Con información de El Nacional.

Familiares de migrantes trasladados al Centro Federal de Detención de Miami denunciaron hacinamiento crítico y condiciones inhumanas dentro del recinto. Organizaciones defensoras de los derechos de los inmigrantes se concentraron frente a la dependencia judicial para exigir inspecciones independientes inmediatas, alertando que las celdas se encuentran desbordadas con niveles peligrosos de sobrepoblación.

De acuerdo con los testimonios civiles recabados por las coaliciones humanitarias, las autoridades federales mantienen hasta 97 personas recluidas en celdas diseñadas para un máximo de 50 detenidos. Asimismo, los portavoces comunitarios denunciaron que los internos se ven obligados a beber agua de los lavabos o de los inodoros debido a la falta de agua potable, soportando además olas de calor extremo por averías en los sistemas de aire acondicionado.

Los activistas culparon directamente a las operaciones migratorias indiscriminadas de la administración de Donald Trump por el colapso de los recintos de detención. Las familias denunciaron que los funcionarios carcelarios aplican castigos de aislamiento solitario contra los reclusos que alzan la voz para reportar las irregularidades a los canales de noticias locales, tal como ocurrió con el ciudadano Daikel Dumont Rodríguez.

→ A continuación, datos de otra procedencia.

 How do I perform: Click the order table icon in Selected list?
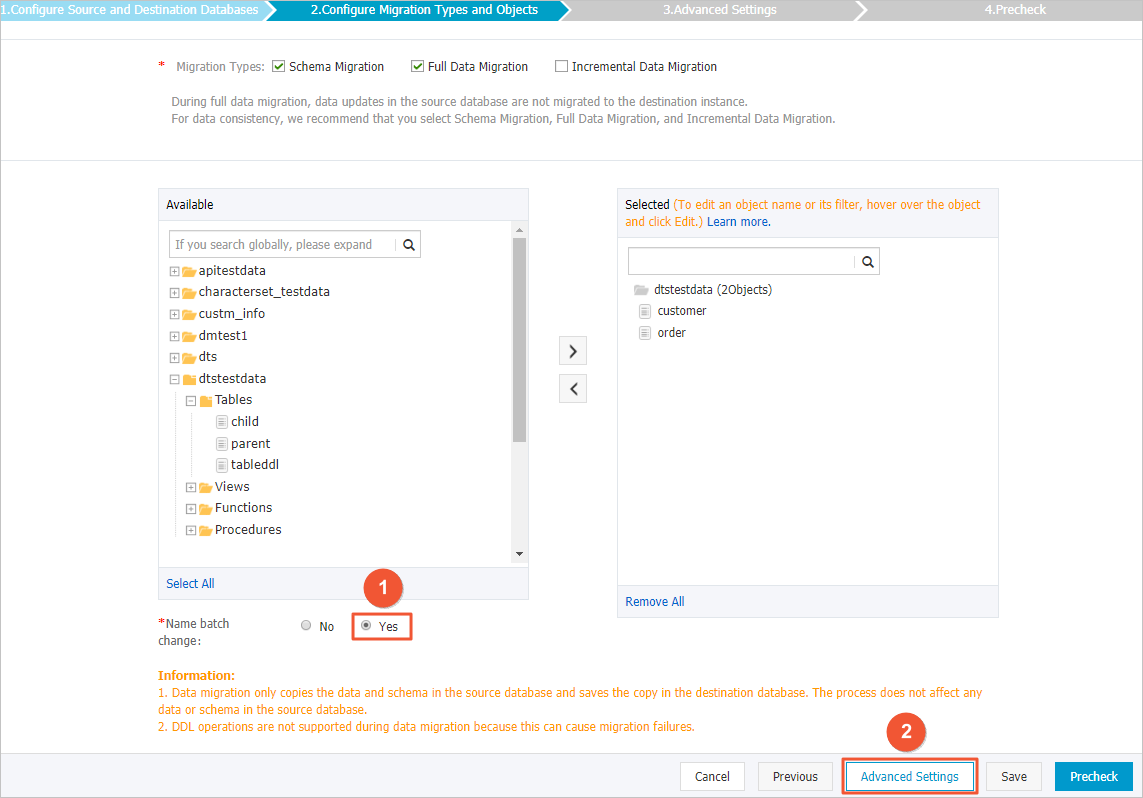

La protesta pacífica contó con el respaldo de colaboradores de la congresista demócrata Debbie Wasserman Schultz, quienes reclamaron el cese inmediato de las represalias y el inicio de una investigación penal independiente. Entre las lágrimas de los parientes se ventilaron casos graves como el de un ciudadano de apellido Nolsen, un paciente diabético insulinodependiente que carece de atención médica y medicinas esenciales dentro del penal de alta seguridad.